From Theory to Practice: Real-Time Facial Recognition with PyTorch Facenet

Cutting-edge technology that enables rapid and accurate detection of human faces in real-world settings

6 min readApr 5, 2023

Real-time facial recognition is an advanced technology that has revolutionized the field of computer vision. It enables rapid and accurate detection of human faces in real-world settings, making it an exciting area of research. One of the most powerful tools in this area is Facenet, which uses deep learning techniques to recognize faces in real-time.

Introduction to Facenet

Facenet is a deep neural network that is trained to map faces into a high-dimensional space, where faces of the same person are located close together and faces of different people are far apart. It is based on the Siamese neural network architecture, which consists of three identical sub-networks that share the same weights and are trained to extract features from three input images.

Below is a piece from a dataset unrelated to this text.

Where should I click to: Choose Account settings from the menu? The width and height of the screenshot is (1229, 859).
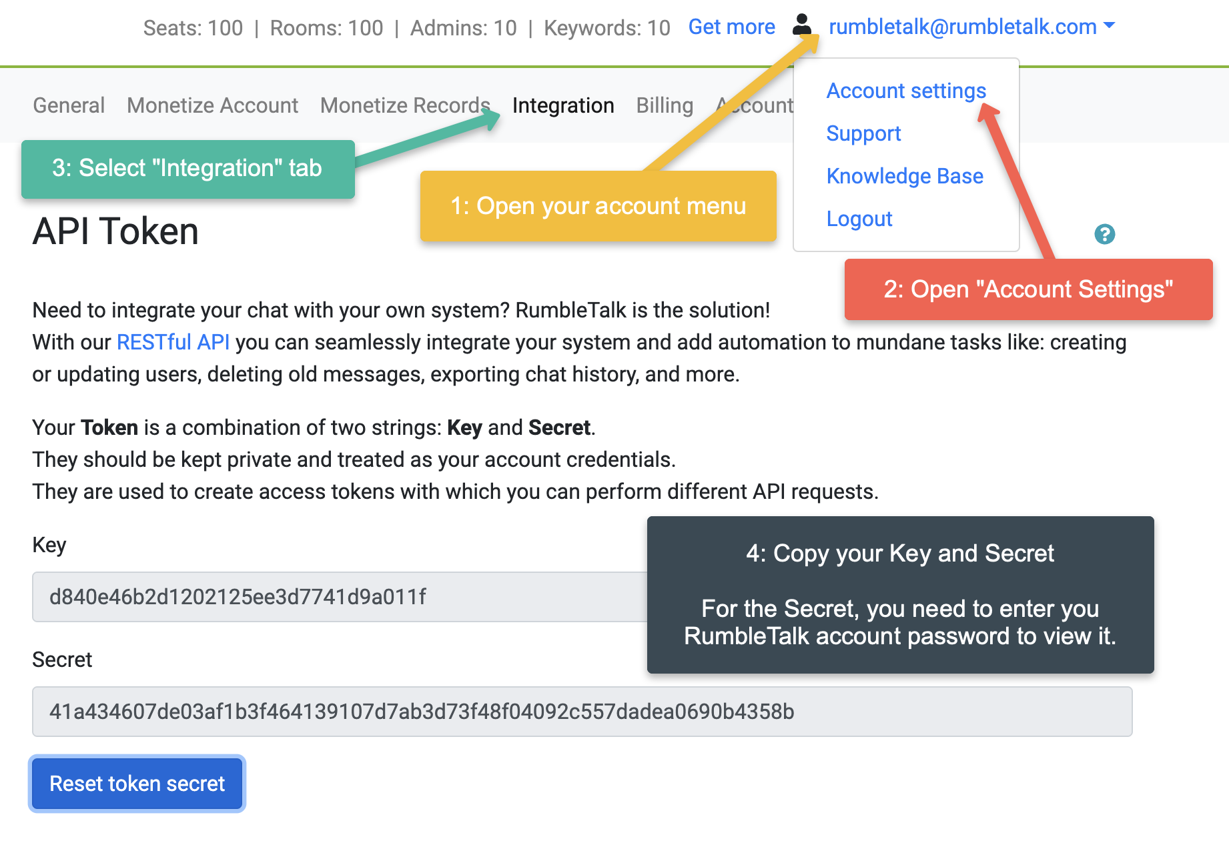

The network uses a triplet loss function, which takes three images as input: an anchor image, a positive image (another image of the same person as the anchor), and a negative image (an image of a different person). The triplet loss function aims to minimize the distance between the anchor and positive images in the high-dimensional space while maximizing the distance between the anchor and negative images.

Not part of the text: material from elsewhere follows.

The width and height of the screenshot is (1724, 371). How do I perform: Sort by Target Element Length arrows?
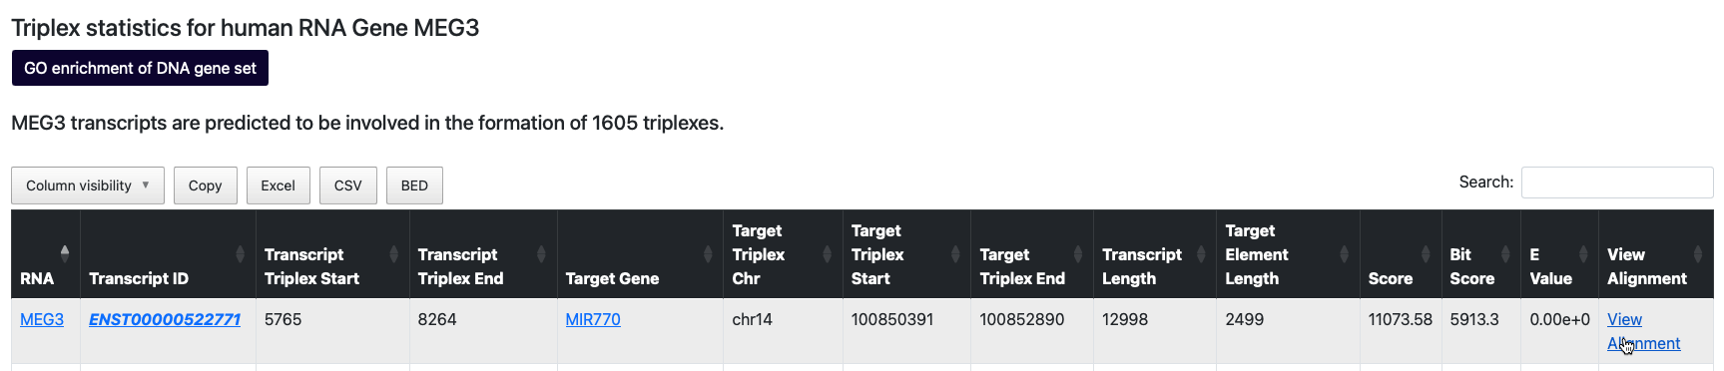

Triplet Loss minimize the distance between an anchor and positive, while maximize the distance with negative (from Facenet)

Facenet uses the Inception ResNet architecture, which combines the Inception module with residual connections. This architecture allows the network to learn and generate the representations of faces in the form of numeric embeddings. These embeddings are high-dimensional vectors that represent the unique features of a person’s face. By using cosine similarity, face recognition systems can determine whether two faces belong to the same person or not.

Implmentation

Now that we have discussed the technical details of Facenet and the importance of cosine similarity in face recognition, it’s time to implement this knowledge into code. In the upcoming sections, we will cover topics such as preprocessing images, generating facial embeddings using Facenet, and comparing embeddings using cosine similarity. Before we begin with the code implementation, it is essential to make sure that we have all the necessary libraries installed on our system.

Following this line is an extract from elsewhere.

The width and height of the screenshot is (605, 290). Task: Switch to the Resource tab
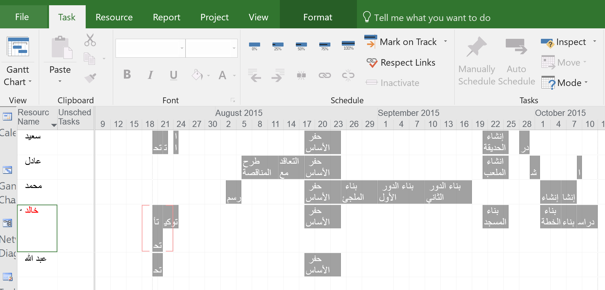[114, 17]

pip install torch facenet_pytorch tqdm

To enable the machine to recognize specific individuals, it is possible to pre-save images of their faces. In this particular case, I have created a folder named “./saved” and populated it with one image of myself and two other random images.

With the necessary libraries installed and the images for recognition in place, we are now ready to build our system. The initial step in this process involves creating a new Python file, named main.py, in which all the required steps will be implemented.

To begin building our facial recognition system, we first import the necessary packages and load the required models. Specifically, we import two pre-trained models

MTCNN (Multi-Task Cascaded Convolutional Neural Networks), which is capable of detecting faces and facial landmarks in images, and is used to detect and crop the faces appearing on screen before passing the output to the next model
InceptionResnet, a neural network trained on a large-scale face recognition dataset (VGGFace2) that can generate 512-token embeddings based on facial features.

import os
import cv2
import torch
from facenet_pytorch import InceptionResnetV1, MTCNN
from tqdm import tqdm
from types import MethodType

### helper function
def encode(img):
    res = resnet(torch.Tensor(img))
    return res

def detect_box(self, img, save_path=None):
    # Detect faces
    batch_boxes, batch_probs, batch_points = self.detect(img, landmarks=True)
    # Select faces
    if not self.keep_all:
        batch_boxes, batch_probs, batch_points = self.select_boxes(
            batch_boxes, batch_probs, batch_points, img, method=self.selection_method
        )
    # Extract faces
    faces = self.extract(img, batch_boxes, save_path)
    return batch_boxes, faces


### load model
resnet = InceptionResnetV1(pretrained='vggface2').eval()
mtcnn = MTCNN(
  image_size=224, keep_all=True, thresholds=[0.4, 0.5, 0.5], min_face_size=60
)
mtcnn.detect_box = MethodType(detect_box, mtcnn)

After loading the required models, we can proceed with generating vector representations of our stored images. This code below is meant to read the images from a specified directory, detecting faces in those images using MTCNN, and encoding the faces using InceptionResnet model. The resulting face embeddings are stored in a dictionary all_people_faces, where the keys are the names of the people in the images and the values are the corresponding face embeddings.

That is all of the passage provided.